Анна смотрела на речную гладь, по которой пробегала рябь. Все вокруг говорили о браках, редко затрагивая какие-либо иные темы. И она пришла к выводу, что на этой земле, где мужчин было намного больше, чем женщин, трудно остаться одинокой. Кроме того, средства ее семьи были весьма незначительными, а она не могла рассчитывать, что полковник Батлер будет обеспечивать ее всю жизнь, каким бы добрым и щедрым он ни являлся.
Анна посмотрела на сидящих рядышком Аллана и Генриетту, и ее глаза увлажнились. Дай Бог им счастья!
Слуги в белых одеждах налили всем вина. Гости ели, пили вино и смеялись, и когда полковник Батлер предложил спеть хором, все с радостью его поддержали. Уже стемнело, по небу плыла луна, и дворцы по берегам реки сияли в ее волшебном серебристом свете.
Сидя между Анной и Августой, Ричмонд Теккерей с наслаждением выводил мелодию своим красивым звучным голосом, придавая песне особенную выразительность.
— «Это был возлюбленный и его подружка, эй-о и эй нанни-но!» — пел он.
— «Весной, в единственное счастливое время года», — вторил ему полковник Батлер, поднимая соединенные руки Генриетты и Аллана.
Миссис Батлер рассмеялась. Керосиновые лампы бросали желтые отблески на ее красивое лицо.
— Какой очаровательный вечер, мистер Теккерей! — воскликнула она.
Ричмонд Теккерей, дирижировавший поющими, с шутливой важностью поклонился, и все зааплодировали.
«Какой он счастливый и беззаботный», — подумала Анна, взглянув на него.

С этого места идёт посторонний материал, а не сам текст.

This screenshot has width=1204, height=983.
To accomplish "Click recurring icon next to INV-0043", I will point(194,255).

Но он был серьезен, посматривая на нее с сосредоточенным выражением лица, которое ее несколько озадачило. Она перехватила его грустный взгляд, которого раньше у него не замечала. Причин для грусти могло быть очень много. Она знала, что он по-прежнему скучает по родине — но что-то подсказывало ей, что причина не только в этом. Может быть, он тоже любил и тоже утратил любимую?

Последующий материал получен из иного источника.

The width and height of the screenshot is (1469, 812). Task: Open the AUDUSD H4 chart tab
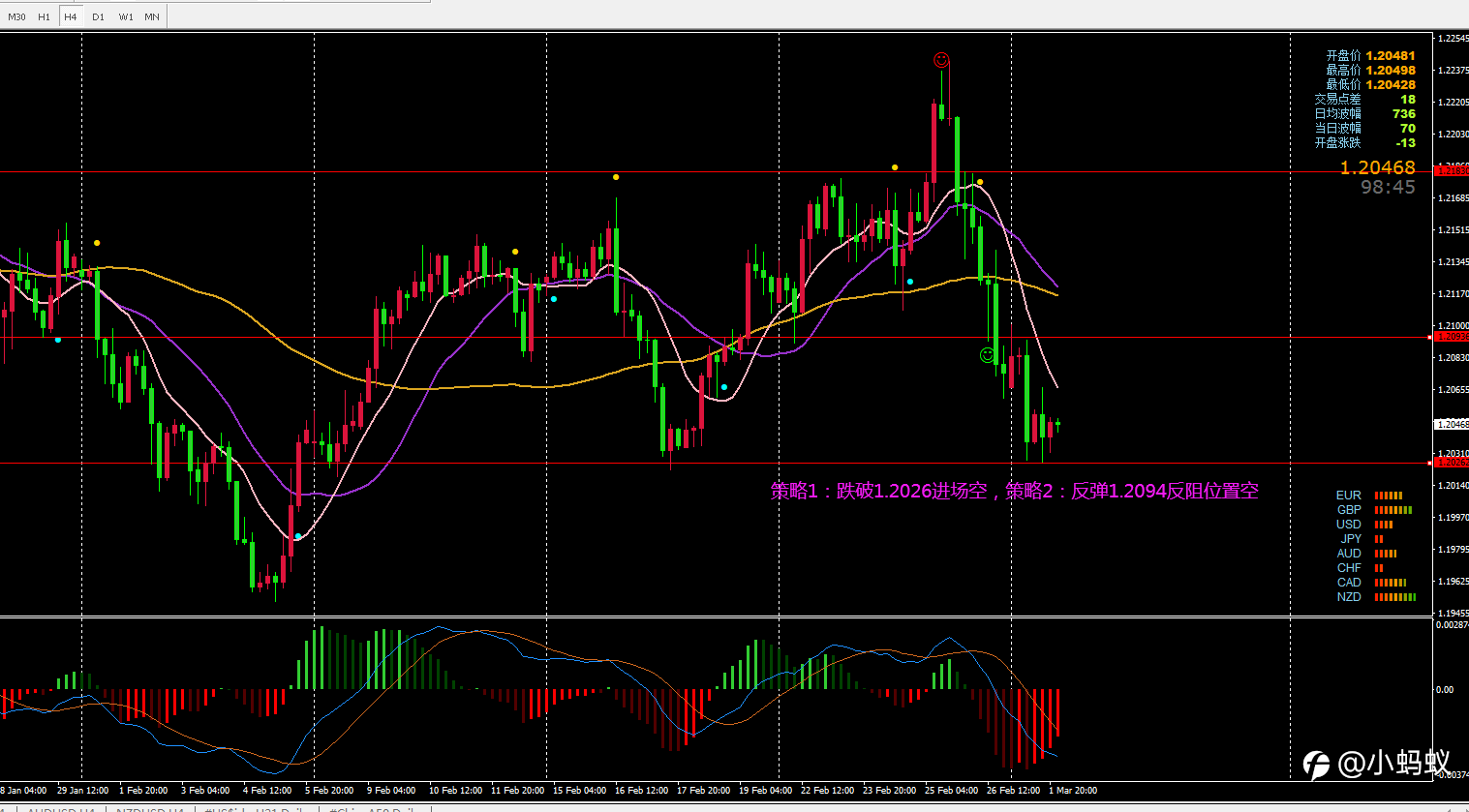[60, 809]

В последующие дни она много размышляла над этим вопросом, но он ни словом, ни намеком не дал ей понять причину своей грусти.
В феврале Генриетта и Аллан поженились. Генриетта была безмерно счастлива и при каждой встрече с Анной изливала ей свою душу.

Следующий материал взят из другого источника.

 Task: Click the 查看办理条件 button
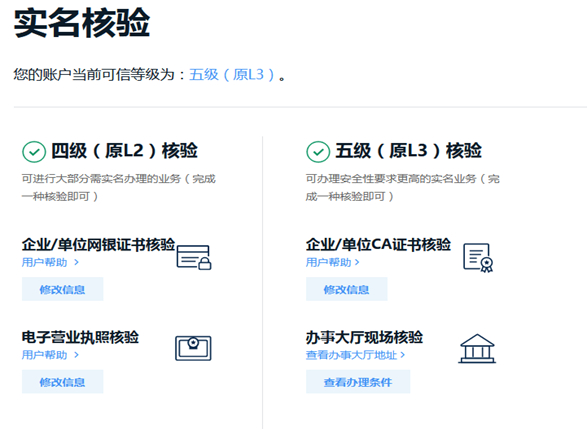(x=358, y=381)
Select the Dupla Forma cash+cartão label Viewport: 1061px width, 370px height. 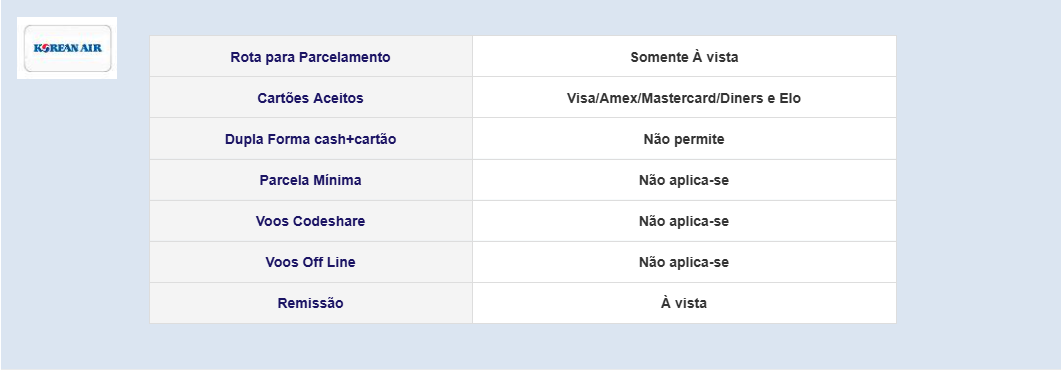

— Ты себе не представляешь, какое это блаженство жить собственным домом! — говорила она. — Честно говоря, я была вполне счастлива и у нас дома, даже очень. Но просыпаться каждое утро, зная, что можешь заниматься чем душе угодно, это просто счастье. Мы с Алланом рано завтракаем; а потом гуляем в саду, пока не станет слишком жарко, а потом я занимаюсь домашним хозяйством, заказываю на день меню, что при этом климате довольно сложное дело. Милая моя Анна, как бы я хотела, чтобы ты вышла замуж! Тебе кто-нибудь, нравится?
Миссис Батлер частенько поддерживала Генриетту.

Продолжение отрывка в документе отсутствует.